▶ RECORDS:
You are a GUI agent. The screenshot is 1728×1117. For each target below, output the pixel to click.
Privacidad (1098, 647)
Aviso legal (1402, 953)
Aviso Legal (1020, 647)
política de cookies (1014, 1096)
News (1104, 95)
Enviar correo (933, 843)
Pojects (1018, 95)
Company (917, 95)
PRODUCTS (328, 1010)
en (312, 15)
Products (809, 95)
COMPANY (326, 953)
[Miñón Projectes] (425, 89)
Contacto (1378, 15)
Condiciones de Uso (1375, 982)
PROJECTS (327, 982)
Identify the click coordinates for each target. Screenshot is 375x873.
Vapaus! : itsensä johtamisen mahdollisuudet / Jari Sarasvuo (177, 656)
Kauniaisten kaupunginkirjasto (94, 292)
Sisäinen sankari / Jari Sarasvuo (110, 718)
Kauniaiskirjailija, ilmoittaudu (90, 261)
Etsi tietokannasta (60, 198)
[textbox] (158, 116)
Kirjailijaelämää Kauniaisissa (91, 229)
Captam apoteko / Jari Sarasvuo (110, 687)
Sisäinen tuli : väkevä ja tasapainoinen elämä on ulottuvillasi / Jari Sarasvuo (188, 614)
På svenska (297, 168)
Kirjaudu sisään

▶ TASK DESCRIPTION: Repeat each of the entries exactly.

▶ RESULT:
You are a GUI agent. The screenshot is 1728×1117. For each target below, output the pixel to click.
Privacidad (1098, 647)
Aviso legal (1402, 953)
Aviso Legal (1020, 647)
política de cookies (1014, 1096)
News (1104, 95)
Enviar correo (933, 843)
Pojects (1018, 95)
Company (917, 95)
PRODUCTS (328, 1010)
en (312, 15)
Products (809, 95)
COMPANY (326, 953)
[Miñón Projectes] (425, 89)
Contacto (1378, 15)
Condiciones de Uso (1375, 982)
PROJECTS (327, 982)
Identify the click coordinates for each target. Screenshot is 375x873.
Vapaus! : itsensä johtamisen mahdollisuudet / Jari Sarasvuo (177, 656)
Kauniaisten kaupunginkirjasto (94, 292)
Sisäinen sankari / Jari Sarasvuo (110, 718)
Kauniaiskirjailija, ilmoittaudu (90, 261)
Etsi tietokannasta (60, 198)
[textbox] (158, 116)
Kirjailijaelämää Kauniaisissa (91, 229)
Captam apoteko / Jari Sarasvuo (110, 687)
Sisäinen tuli : väkevä ja tasapainoinen elämä on ulottuvillasi / Jari Sarasvuo (188, 614)
På svenska (297, 168)
Kirjaudu sisään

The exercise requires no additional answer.